Prompt: Every word of the data must be reproduced in your reply exactly.

━━━ Data to process ━━━

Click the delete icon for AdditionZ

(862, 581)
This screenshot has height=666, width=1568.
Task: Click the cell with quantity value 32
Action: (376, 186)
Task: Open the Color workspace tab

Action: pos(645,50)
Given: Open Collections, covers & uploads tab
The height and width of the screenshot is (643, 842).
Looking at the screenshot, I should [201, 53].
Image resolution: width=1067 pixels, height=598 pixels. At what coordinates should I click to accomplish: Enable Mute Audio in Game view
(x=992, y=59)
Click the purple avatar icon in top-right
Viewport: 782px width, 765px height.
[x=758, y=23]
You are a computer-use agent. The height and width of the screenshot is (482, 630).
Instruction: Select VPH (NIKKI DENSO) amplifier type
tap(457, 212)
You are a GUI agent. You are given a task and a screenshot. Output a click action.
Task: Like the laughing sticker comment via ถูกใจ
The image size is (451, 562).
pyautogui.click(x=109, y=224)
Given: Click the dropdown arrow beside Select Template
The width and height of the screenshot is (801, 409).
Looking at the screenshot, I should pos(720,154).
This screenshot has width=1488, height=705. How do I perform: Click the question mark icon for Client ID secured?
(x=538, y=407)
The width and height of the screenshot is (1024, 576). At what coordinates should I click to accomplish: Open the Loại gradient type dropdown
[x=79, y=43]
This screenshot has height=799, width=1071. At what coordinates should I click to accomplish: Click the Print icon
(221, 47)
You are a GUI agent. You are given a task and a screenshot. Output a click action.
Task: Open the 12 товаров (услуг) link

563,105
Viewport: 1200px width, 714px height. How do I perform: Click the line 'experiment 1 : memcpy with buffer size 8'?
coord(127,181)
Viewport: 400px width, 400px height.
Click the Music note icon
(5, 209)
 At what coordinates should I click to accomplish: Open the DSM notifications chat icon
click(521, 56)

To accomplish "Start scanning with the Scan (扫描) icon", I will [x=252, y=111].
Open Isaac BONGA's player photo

━━━

Task result:
Click the delete icon for AdditionZ

(862, 581)
This screenshot has height=666, width=1568.
Task: Click the cell with quantity value 32
Action: (376, 186)
Task: Open the Color workspace tab

Action: pos(645,50)
Given: Open Collections, covers & uploads tab
The height and width of the screenshot is (643, 842).
Looking at the screenshot, I should [201, 53].
Image resolution: width=1067 pixels, height=598 pixels. At what coordinates should I click to accomplish: Enable Mute Audio in Game view
(x=992, y=59)
Click the purple avatar icon in top-right
Viewport: 782px width, 765px height.
[x=758, y=23]
You are a computer-use agent. The height and width of the screenshot is (482, 630).
Instruction: Select VPH (NIKKI DENSO) amplifier type
tap(457, 212)
You are a GUI agent. You are given a task and a screenshot. Output a click action.
Task: Like the laughing sticker comment via ถูกใจ
The image size is (451, 562).
pyautogui.click(x=109, y=224)
Given: Click the dropdown arrow beside Select Template
The width and height of the screenshot is (801, 409).
Looking at the screenshot, I should pos(720,154).
This screenshot has width=1488, height=705. How do I perform: Click the question mark icon for Client ID secured?
(x=538, y=407)
The width and height of the screenshot is (1024, 576). At what coordinates should I click to accomplish: Open the Loại gradient type dropdown
[x=79, y=43]
This screenshot has height=799, width=1071. At what coordinates should I click to accomplish: Click the Print icon
(221, 47)
You are a GUI agent. You are given a task and a screenshot. Output a click action.
Task: Open the 12 товаров (услуг) link

563,105
Viewport: 1200px width, 714px height. How do I perform: Click the line 'experiment 1 : memcpy with buffer size 8'?
coord(127,181)
Viewport: 400px width, 400px height.
Click the Music note icon
(5, 209)
 At what coordinates should I click to accomplish: Open the DSM notifications chat icon
click(521, 56)

To accomplish "Start scanning with the Scan (扫描) icon", I will [x=252, y=111].
Open Isaac BONGA's player photo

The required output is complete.